The Essence of Glen Garioch
My relationship with Glen Garioch began decades ago, when at the tender age of 7, my grandmother gave me a dose of Glen Garioch 8 Years Old single malt in a hot milky toddy (made with honey, warm milk and Glen Garioch) to cure my earache. I remember liking it so much, that I feigned earache several times thereafter, always asking for a ‘nippy’ toddy to sooth my pains.
I was born and brought up just a few miles from the Glen Garioch Distillery in Aberdeenshire, where my parents still live, as did most of my ancestors for centuries before them. Like my family’s Doric roots, Glen Garioch has stayed true to its roots for over 200 years. Records state that whisky was first made in 1797, but there’s belief in some quarters that it’s even older.
The distillery was originally a tannery and then a brewery before being converted into a whisky-making distillery in 1797. Glen Garioch has had a chequered history ever since passing from the hands of its founders John and Alexander Manson to William Sanderson in 1904 (creator of Vat 69 blend of which Glen Garioch was a prized constituent) and DCL in 1943. In 1970, the distillery was sold to Stanley P. Morrison, and in 1972 Glen Garioch was the first distillery to gas fire its stills as well being launched later that year as a single malt. The distillery was sadly mothballed in 1995 but happily reopened in 1997, and has gone from strength to strength ever since, albeit remaining a small boutique distillery, currently filling around 100 casks per week.
There are a few special features that together combine to create Glen Garioch’s unique Highland style. These include the mineral rich spring water from Couten’s spring, the use of unpeated malt (although with occasional batches of peated malt as was commonplace when the distillery’s own floor maltings were in operation prior to 1995), mashing in a lauter tun to give a fairly cloudy wort (encouraging the formation of long chain lipids) and 48 hours fermentation (with longer at the weekends).
The copper pot stills are of classic Highland style at the base with short necks but unusually have an exceedingly long lyne arm, especially on the wash still which is hugely extended. This is a particularly unusual feature compared to other distilleries, and undoubtedly plays a significant role in defining the Glen Garioch new-make spirit ‘house style’ with its unique balance of fruity, spicy and meaty character.
Another unusual characteristic is the extremely short spirit cut, one of the shortest in the industry, running from 75% to 69% abv. This almost eclectic combination of long lyne arm and extremely short spirit cut in distillation creates a unique alchemy in the stills at high alcohol strength; it encourages significant reactions to take place in the highly active vapour phase of distillation as the vapour reacts with the copper to promote lots of apple and pear fruits and long-chain waxy esters, activating malt spices, and creating complex meaty and honeyed malt flavours. The result is a richly fruity, complex and spicy new-make spirit with deep malty notes, milky lipids and meaty/leathery base notes. All these flavours remind me of the smells of growing up in the Garioch district, surrounded by barley fields, the commanding and undulating body of the Bennachie mountain range, picking apples and berries in the summer months, the sweet smells from the local milk dairies and my grandfather’s beehives and juicy fruit-laden greenhouses.

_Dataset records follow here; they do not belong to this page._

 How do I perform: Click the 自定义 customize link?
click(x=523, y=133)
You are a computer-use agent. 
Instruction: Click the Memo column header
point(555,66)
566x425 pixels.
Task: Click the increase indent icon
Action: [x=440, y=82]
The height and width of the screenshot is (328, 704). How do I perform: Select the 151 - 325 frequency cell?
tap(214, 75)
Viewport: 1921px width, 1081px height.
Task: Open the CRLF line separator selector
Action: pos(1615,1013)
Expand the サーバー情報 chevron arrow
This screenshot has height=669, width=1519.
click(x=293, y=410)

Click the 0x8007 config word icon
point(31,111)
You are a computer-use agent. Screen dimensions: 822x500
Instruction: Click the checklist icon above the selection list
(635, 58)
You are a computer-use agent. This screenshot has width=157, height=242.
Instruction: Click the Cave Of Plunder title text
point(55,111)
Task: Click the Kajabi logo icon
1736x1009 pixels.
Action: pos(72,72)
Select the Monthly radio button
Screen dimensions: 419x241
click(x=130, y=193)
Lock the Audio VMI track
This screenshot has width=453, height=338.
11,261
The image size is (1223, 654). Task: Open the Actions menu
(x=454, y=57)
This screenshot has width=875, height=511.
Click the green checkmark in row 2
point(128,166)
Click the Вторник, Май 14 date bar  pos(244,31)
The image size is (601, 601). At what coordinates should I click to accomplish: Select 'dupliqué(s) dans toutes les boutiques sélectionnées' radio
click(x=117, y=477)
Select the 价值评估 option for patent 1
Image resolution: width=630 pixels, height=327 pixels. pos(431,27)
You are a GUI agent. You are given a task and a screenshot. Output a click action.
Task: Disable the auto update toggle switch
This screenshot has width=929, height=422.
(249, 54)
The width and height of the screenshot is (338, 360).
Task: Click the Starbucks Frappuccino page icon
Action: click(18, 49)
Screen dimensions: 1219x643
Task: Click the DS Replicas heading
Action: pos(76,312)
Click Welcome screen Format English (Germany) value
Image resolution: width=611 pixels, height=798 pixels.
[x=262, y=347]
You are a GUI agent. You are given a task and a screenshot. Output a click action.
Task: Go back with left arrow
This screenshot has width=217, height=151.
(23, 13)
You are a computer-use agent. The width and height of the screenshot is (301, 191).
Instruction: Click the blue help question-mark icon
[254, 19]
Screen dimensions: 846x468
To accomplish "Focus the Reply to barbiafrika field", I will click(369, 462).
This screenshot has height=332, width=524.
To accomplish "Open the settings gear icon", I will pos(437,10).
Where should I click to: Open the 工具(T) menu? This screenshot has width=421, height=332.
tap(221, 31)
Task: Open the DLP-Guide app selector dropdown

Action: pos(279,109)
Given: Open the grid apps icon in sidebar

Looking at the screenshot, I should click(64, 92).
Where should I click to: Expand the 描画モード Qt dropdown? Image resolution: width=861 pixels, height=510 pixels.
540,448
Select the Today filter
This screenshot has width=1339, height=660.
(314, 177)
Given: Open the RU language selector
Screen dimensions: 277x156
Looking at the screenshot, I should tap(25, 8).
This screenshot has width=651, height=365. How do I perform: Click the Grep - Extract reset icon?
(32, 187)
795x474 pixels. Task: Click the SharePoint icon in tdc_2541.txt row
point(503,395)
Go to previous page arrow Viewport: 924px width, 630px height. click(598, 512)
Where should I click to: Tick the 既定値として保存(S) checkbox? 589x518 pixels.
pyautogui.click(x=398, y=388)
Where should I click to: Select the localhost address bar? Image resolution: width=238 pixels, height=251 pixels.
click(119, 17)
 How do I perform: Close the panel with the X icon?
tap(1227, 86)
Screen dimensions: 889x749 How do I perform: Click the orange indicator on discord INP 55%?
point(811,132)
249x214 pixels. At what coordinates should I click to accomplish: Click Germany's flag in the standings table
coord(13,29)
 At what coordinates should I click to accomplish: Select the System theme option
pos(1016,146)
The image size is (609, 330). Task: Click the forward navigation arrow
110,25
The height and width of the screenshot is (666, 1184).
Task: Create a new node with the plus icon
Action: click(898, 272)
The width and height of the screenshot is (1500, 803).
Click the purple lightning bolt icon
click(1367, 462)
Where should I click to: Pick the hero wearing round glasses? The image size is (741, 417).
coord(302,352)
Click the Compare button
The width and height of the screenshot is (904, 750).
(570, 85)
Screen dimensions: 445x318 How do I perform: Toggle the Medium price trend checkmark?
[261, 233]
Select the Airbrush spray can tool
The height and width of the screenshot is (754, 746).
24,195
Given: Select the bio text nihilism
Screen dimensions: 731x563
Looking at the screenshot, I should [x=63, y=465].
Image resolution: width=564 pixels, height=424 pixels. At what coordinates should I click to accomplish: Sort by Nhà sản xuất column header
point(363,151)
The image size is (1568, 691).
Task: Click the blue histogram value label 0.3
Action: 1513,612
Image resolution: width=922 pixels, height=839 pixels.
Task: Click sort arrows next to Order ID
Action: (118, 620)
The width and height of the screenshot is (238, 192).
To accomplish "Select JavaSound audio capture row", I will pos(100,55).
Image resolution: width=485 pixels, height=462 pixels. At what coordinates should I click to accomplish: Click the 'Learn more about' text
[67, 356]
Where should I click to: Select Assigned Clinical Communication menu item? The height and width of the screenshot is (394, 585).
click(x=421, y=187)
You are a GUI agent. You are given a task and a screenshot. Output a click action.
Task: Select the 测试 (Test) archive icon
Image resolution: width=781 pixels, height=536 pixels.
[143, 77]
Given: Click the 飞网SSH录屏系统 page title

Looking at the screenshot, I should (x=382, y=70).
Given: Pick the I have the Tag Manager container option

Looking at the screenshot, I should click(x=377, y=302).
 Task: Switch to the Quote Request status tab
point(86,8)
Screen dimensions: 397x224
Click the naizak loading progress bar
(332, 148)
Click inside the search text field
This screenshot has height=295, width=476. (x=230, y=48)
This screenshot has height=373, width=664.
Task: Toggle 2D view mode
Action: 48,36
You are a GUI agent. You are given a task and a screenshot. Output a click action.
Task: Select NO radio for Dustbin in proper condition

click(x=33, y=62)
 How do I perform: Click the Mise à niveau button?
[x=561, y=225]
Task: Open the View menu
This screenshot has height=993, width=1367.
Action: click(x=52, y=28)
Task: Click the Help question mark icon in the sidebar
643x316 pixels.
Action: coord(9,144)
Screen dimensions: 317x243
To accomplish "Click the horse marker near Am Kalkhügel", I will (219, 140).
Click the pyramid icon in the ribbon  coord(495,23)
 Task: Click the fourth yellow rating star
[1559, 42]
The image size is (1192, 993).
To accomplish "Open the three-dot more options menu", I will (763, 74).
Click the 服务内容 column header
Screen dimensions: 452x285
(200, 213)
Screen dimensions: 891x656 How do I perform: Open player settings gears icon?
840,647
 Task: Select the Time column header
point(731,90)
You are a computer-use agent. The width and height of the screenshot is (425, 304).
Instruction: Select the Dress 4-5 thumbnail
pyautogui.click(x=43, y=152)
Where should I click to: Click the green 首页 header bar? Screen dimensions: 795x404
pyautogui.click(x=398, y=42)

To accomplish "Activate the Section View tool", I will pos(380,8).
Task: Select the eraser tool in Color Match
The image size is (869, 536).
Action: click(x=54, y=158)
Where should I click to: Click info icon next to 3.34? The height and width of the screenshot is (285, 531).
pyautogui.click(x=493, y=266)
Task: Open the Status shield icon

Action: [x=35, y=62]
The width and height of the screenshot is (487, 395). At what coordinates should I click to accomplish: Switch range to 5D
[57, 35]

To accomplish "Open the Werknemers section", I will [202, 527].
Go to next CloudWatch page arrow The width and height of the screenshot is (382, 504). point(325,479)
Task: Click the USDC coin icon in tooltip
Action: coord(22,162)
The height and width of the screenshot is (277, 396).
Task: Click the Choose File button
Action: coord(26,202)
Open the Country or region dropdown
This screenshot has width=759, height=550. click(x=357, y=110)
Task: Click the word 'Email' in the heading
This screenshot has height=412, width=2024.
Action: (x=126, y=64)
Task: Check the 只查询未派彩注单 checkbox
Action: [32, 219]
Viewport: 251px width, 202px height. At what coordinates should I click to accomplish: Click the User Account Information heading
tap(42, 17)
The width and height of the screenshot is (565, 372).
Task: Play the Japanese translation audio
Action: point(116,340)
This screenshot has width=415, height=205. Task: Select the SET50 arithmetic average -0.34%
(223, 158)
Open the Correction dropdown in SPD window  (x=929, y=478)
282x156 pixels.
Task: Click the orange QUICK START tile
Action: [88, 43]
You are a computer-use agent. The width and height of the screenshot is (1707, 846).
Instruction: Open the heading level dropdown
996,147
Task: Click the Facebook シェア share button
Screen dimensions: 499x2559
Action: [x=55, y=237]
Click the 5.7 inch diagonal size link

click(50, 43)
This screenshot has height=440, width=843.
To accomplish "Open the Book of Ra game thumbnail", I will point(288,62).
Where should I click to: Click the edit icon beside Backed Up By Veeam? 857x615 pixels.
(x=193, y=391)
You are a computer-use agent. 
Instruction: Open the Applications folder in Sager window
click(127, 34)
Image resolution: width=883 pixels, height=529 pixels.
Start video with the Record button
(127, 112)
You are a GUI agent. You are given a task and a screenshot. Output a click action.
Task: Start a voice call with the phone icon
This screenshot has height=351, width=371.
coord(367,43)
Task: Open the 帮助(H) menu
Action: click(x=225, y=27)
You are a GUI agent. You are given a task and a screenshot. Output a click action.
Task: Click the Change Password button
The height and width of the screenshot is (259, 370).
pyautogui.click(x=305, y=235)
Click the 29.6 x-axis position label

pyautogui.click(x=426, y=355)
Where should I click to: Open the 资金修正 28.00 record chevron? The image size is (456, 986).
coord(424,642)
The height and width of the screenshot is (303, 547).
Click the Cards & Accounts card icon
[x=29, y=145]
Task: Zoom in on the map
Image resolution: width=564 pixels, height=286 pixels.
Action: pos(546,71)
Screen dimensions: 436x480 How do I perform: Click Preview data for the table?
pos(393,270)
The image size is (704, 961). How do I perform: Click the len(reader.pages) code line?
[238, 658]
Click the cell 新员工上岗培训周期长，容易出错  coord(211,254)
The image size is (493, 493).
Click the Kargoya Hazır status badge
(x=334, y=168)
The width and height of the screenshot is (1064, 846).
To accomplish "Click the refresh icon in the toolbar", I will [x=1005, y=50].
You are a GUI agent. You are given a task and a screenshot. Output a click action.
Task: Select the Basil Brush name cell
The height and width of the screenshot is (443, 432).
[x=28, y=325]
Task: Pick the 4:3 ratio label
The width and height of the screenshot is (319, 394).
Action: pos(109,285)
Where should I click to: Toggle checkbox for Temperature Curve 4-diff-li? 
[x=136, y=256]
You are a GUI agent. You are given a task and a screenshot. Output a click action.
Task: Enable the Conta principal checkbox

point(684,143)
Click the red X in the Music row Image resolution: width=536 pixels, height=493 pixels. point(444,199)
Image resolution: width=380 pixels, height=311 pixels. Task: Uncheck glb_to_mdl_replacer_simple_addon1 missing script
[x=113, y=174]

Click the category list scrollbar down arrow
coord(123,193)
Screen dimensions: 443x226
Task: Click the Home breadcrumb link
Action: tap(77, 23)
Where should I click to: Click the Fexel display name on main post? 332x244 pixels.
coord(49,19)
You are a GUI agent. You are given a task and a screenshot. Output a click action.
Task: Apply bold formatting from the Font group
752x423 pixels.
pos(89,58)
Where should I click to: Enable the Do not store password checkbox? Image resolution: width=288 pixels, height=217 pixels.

With so much to offer with Glen Garioch, we are keen not to lose any of the richness and complexity of character and so insist on delivering the whisky to the drinker in as authentic a way as possible, as nature intended. While most whiskies are chill-filtered prior to bottling, the richly matured Glen Garioch core range is delivered to the drinker at the high strength of 48% abv, very naturally, without chilling to retain as much character and cask authenticity as possible. Filtration is at its most gentle, removing only visible particulate matter from maturation but nothing else enabling all the flavours and textures from the whisky to remain in their natural ‘wholesome’ state, guaranteeing maximum body, flavour integrity and a lovely mouth-feel.